§ **Assignment**: Each record below is to be output with no change at all.

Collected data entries
--- START ---
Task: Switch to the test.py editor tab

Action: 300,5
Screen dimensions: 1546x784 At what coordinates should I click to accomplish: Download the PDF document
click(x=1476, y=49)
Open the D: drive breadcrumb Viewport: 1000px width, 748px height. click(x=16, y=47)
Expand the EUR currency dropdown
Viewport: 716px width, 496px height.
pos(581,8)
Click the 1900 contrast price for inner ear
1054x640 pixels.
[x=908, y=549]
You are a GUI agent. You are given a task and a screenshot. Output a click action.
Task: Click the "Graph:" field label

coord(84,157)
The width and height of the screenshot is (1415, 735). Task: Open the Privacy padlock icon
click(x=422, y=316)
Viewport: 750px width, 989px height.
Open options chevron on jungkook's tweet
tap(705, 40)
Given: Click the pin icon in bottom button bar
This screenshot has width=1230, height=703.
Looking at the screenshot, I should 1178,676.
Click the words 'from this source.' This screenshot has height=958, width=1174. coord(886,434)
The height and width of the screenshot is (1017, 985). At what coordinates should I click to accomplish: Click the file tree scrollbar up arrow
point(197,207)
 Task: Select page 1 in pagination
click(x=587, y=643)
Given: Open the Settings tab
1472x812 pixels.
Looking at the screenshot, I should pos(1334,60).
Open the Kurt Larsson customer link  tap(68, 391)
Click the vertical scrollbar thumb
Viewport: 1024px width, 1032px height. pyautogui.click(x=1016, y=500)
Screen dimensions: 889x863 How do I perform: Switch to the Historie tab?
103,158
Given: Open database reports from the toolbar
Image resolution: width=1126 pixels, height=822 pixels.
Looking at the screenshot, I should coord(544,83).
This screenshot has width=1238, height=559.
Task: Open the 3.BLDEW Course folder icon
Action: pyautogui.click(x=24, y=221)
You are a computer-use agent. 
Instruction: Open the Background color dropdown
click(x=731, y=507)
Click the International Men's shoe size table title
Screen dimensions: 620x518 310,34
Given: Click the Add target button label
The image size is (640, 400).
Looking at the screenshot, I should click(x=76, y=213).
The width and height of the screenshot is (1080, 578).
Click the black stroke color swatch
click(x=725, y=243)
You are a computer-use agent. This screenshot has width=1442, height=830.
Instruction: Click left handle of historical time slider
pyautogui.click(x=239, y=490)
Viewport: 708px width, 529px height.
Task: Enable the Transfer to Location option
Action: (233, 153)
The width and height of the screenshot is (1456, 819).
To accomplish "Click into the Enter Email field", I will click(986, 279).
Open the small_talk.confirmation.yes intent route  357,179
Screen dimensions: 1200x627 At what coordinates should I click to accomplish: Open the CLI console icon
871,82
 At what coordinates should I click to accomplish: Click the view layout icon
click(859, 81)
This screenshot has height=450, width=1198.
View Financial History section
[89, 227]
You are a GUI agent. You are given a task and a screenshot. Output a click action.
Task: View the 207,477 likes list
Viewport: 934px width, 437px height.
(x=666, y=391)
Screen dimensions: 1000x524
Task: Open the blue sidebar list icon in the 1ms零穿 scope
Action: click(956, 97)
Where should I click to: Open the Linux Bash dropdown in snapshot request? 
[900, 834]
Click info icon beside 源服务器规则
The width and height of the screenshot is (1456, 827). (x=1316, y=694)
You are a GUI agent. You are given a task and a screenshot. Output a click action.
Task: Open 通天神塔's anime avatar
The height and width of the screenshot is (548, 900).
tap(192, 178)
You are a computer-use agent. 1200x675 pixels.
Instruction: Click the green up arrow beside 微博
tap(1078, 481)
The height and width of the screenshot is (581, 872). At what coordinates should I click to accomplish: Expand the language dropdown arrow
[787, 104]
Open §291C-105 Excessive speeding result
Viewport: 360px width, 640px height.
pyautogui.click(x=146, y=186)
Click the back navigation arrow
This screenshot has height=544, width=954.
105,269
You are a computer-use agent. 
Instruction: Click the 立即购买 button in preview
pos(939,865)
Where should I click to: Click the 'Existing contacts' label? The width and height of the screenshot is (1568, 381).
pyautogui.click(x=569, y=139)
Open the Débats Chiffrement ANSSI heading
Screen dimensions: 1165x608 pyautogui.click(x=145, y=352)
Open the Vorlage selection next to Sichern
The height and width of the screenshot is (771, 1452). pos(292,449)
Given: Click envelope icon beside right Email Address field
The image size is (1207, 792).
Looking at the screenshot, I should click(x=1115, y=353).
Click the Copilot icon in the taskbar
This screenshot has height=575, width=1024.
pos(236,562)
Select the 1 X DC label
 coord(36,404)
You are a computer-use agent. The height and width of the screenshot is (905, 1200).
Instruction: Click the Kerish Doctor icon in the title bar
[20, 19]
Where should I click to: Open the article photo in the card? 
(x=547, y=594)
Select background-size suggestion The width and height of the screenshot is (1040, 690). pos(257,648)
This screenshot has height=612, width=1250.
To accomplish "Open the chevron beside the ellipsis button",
--- END ---
§ **Solution below**:
Task: Switch to the test.py editor tab

Action: 300,5
Screen dimensions: 1546x784 At what coordinates should I click to accomplish: Download the PDF document
click(x=1476, y=49)
Open the D: drive breadcrumb Viewport: 1000px width, 748px height. click(x=16, y=47)
Expand the EUR currency dropdown
Viewport: 716px width, 496px height.
pos(581,8)
Click the 1900 contrast price for inner ear
1054x640 pixels.
[x=908, y=549]
You are a GUI agent. You are given a task and a screenshot. Output a click action.
Task: Click the "Graph:" field label

coord(84,157)
The width and height of the screenshot is (1415, 735). Task: Open the Privacy padlock icon
click(x=422, y=316)
Viewport: 750px width, 989px height.
Open options chevron on jungkook's tweet
tap(705, 40)
Given: Click the pin icon in bottom button bar
This screenshot has width=1230, height=703.
Looking at the screenshot, I should 1178,676.
Click the words 'from this source.' This screenshot has height=958, width=1174. coord(886,434)
The height and width of the screenshot is (1017, 985). At what coordinates should I click to accomplish: Click the file tree scrollbar up arrow
point(197,207)
 Task: Select page 1 in pagination
click(x=587, y=643)
Given: Open the Settings tab
1472x812 pixels.
Looking at the screenshot, I should pos(1334,60).
Open the Kurt Larsson customer link  tap(68, 391)
Click the vertical scrollbar thumb
Viewport: 1024px width, 1032px height. pyautogui.click(x=1016, y=500)
Screen dimensions: 889x863 How do I perform: Switch to the Historie tab?
103,158
Given: Open database reports from the toolbar
Image resolution: width=1126 pixels, height=822 pixels.
Looking at the screenshot, I should coord(544,83).
This screenshot has width=1238, height=559.
Task: Open the 3.BLDEW Course folder icon
Action: pyautogui.click(x=24, y=221)
You are a computer-use agent. 
Instruction: Open the Background color dropdown
click(x=731, y=507)
Click the International Men's shoe size table title
Screen dimensions: 620x518 310,34
Given: Click the Add target button label
The image size is (640, 400).
Looking at the screenshot, I should click(x=76, y=213).
The width and height of the screenshot is (1080, 578).
Click the black stroke color swatch
click(x=725, y=243)
You are a computer-use agent. This screenshot has width=1442, height=830.
Instruction: Click left handle of historical time slider
pyautogui.click(x=239, y=490)
Viewport: 708px width, 529px height.
Task: Enable the Transfer to Location option
Action: (233, 153)
The width and height of the screenshot is (1456, 819).
To accomplish "Click into the Enter Email field", I will click(986, 279).
Open the small_talk.confirmation.yes intent route  357,179
Screen dimensions: 1200x627 At what coordinates should I click to accomplish: Open the CLI console icon
871,82
 At what coordinates should I click to accomplish: Click the view layout icon
click(859, 81)
This screenshot has height=450, width=1198.
View Financial History section
[89, 227]
You are a GUI agent. You are given a task and a screenshot. Output a click action.
Task: View the 207,477 likes list
Viewport: 934px width, 437px height.
(x=666, y=391)
Screen dimensions: 1000x524
Task: Open the blue sidebar list icon in the 1ms零穿 scope
Action: click(956, 97)
Where should I click to: Open the Linux Bash dropdown in snapshot request? 
[900, 834]
Click info icon beside 源服务器规则
The width and height of the screenshot is (1456, 827). (x=1316, y=694)
You are a GUI agent. You are given a task and a screenshot. Output a click action.
Task: Open 通天神塔's anime avatar
The height and width of the screenshot is (548, 900).
tap(192, 178)
You are a computer-use agent. 1200x675 pixels.
Instruction: Click the green up arrow beside 微博
tap(1078, 481)
The height and width of the screenshot is (581, 872). At what coordinates should I click to accomplish: Expand the language dropdown arrow
[787, 104]
Open §291C-105 Excessive speeding result
Viewport: 360px width, 640px height.
pyautogui.click(x=146, y=186)
Click the back navigation arrow
This screenshot has height=544, width=954.
105,269
You are a computer-use agent. 
Instruction: Click the 立即购买 button in preview
pos(939,865)
Where should I click to: Click the 'Existing contacts' label? The width and height of the screenshot is (1568, 381).
pyautogui.click(x=569, y=139)
Open the Débats Chiffrement ANSSI heading
Screen dimensions: 1165x608 pyautogui.click(x=145, y=352)
Open the Vorlage selection next to Sichern
The height and width of the screenshot is (771, 1452). pos(292,449)
Given: Click envelope icon beside right Email Address field
The image size is (1207, 792).
Looking at the screenshot, I should click(x=1115, y=353).
Click the Copilot icon in the taskbar
This screenshot has height=575, width=1024.
pos(236,562)
Select the 1 X DC label
 coord(36,404)
You are a computer-use agent. The height and width of the screenshot is (905, 1200).
Instruction: Click the Kerish Doctor icon in the title bar
[20, 19]
Where should I click to: Open the article photo in the card? 
(x=547, y=594)
Select background-size suggestion The width and height of the screenshot is (1040, 690). pos(257,648)
This screenshot has height=612, width=1250.
To accomplish "Open the chevron beside the ellipsis button",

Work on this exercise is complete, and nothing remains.